C'era un piccolo striscione nella fresca serata di Barcellona del febbraio di sedici anni fa ed è come se fosse rimasto lì nascondendosi da occhi indiscreti per ritrovare gli amici di un tempo.
"Li sordi spesi mejo", una scritta tanto semplice quanto complessa nell'abilità di sintetizzare in quattro parole un sentimento condiviso da migliaia di persone. Dogma e al tempo stesso stella polare ben visibile dalla piccionaia di un Camp Nou che sembra alto come un monte, le cui vette son capaci di far venire le vertigini. Perché si è giustamente parlato a lungo di quanto ingiusto sia richiedere così tanto in termini economici a chi di suo ha già speso molto per arrivare fin là, eppure anche le argomentazioni più nobili son destinate a scontrarsi con la voglia irrefrenabile di star con lei e poco importa se da Barcellona torneranno con le tasche semivuote e con un sogno capace di mostrare l'altra faccia della stessa medaglia.

Un sogno d'altronde è qualcosa di istintivo, fanciullesco e se son cento, mille e tremila ad esser giunti fino alle porte di un tempio del calcio con i cuori pieni di speranza, allora che viva questa follia.
"Wish my dream would never go away", che se non l'avesse scritta Freddie Mercury forse sarebbe incipit figlio di mente romanista. La speranza che un sogno possa non svanire e quel mai a ricordare che "mai" non esiste, ma si può rimandarne almeno la scadenza.
Era il marzo del 1987 quando all'Hotel Ritz di Barcellona avvenne il primo incontro tra la leggenda del rock e quella Monserrat Caballé regina della musica lirica. In quei giorni la Roma di Eriksson era tornata a tallonare la capolista Napoli mentre i giornali titolavano: "Attenti alle illusioni". Maledette illusioni.

Da quell'incontro tra Mercury e la soprano catalana presa vita il testo di "Barcelona" e una esibizione in cui per la terza volta Freddie apparve in video senza i baffi distintivi. Terza volta come per i tanti romanisti in quel settore del Camp che è così alto che i ventidue in campo sembrano puntini lontani.
Ma non sarà difficile farsi, non sarà complicato sentir l'inno che tutto il mondo fa tremare.
"Che suoni la musica, fate cantare ogni voce", metà in inglese e metà in spagnolo, un po' Mercury e un po' Caballé. Sembra di sentirli parlare, i romanisti.
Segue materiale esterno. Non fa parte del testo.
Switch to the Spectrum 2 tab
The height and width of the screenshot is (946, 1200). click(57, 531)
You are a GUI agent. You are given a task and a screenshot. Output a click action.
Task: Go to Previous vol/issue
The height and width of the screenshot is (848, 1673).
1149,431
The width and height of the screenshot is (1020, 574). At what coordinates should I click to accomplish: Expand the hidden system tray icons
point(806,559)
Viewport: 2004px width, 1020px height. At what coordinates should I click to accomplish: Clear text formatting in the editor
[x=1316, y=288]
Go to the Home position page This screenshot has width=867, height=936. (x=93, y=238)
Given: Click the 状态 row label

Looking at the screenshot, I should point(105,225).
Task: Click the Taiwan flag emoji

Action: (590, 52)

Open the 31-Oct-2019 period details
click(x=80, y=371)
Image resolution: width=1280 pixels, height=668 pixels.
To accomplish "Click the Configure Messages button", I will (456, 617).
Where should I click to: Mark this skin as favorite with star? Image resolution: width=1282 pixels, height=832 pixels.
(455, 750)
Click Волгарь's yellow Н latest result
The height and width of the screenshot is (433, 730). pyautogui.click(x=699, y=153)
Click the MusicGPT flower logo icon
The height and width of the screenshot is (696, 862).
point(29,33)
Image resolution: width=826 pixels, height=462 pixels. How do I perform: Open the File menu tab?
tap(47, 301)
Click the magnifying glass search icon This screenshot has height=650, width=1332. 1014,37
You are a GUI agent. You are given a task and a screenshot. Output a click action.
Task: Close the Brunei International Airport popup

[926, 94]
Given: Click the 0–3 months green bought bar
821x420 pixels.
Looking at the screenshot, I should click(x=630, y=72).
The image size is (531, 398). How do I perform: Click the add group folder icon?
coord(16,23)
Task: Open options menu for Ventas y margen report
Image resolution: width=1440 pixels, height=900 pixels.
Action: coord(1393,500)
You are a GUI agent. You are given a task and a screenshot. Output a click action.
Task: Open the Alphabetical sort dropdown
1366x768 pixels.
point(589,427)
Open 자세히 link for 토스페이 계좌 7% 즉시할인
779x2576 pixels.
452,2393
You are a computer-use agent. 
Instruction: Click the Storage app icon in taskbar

Quelli che in queste ore girovagano ammazzando il tempo tra le vie di quella che gli avi eran soliti chiamare Barcino, perché Colonia Iulia Augusta Faventia Paterna sarebbe stato sin troppo dispendioso.
Barcino la frizzante, allegra e sospesa tra cielo e mare, mare e cielo e i suoi cittadini come le api di Gaudì. Camminano costeggiando la Cattedrale dove tredici oche custodiscono con lo starnazzar l'eterno riposo di Santa Eulalia, patrona cittadina sottoposta alle torture degli antichi romani. Si aggirano scattando fotoricordo sotto il ponte di Calle del Bisbe dove, dicono i locali, chi osserva il piccolo teschio raffigurato ha il potere di esprimere qualsiasi desiderio, o sotto la statua di Colombo con quel suo dito che non tutti sanno ma l'America non l'ha mai indicata perché sarebbe stato brutto vederla spalle al profondo blu. Sorseggiano acqua dalla fontanella di Canaletes, ai piedi della Rambla, dove curiosando si può anche rinvenire un piccolo stemma del Barcellona perché, decenni or sono, i tifosi si riunivano in quel luogo per aspettare, ed esperar ancora una volta non potrebbe tradursi in migliori modo.

E dalla redazione del quotidiano "La Rambla" una lavagnetta di legno ad informare del risultato dei blaugrana. Lì dove Don Chischiotte contemplò per la prima volta il mare, loro che forse son tornati lì soltanto per rivederlo o forse no.
In quella Barcellona la più grande delle non capitali, la città dove più di tutte si concentra una lingua che nazionale non è ed è una cosa piuttosto bizzarra.
Per un giorno e forse più il catalano sembra come se si fosse messo da parte, per lasciare spazio al battito congiunto di migliaia che con la loro voce sfideranno a muso duro il realismo.

Servirà uno slancio generoso, fosse anche un sogno matto.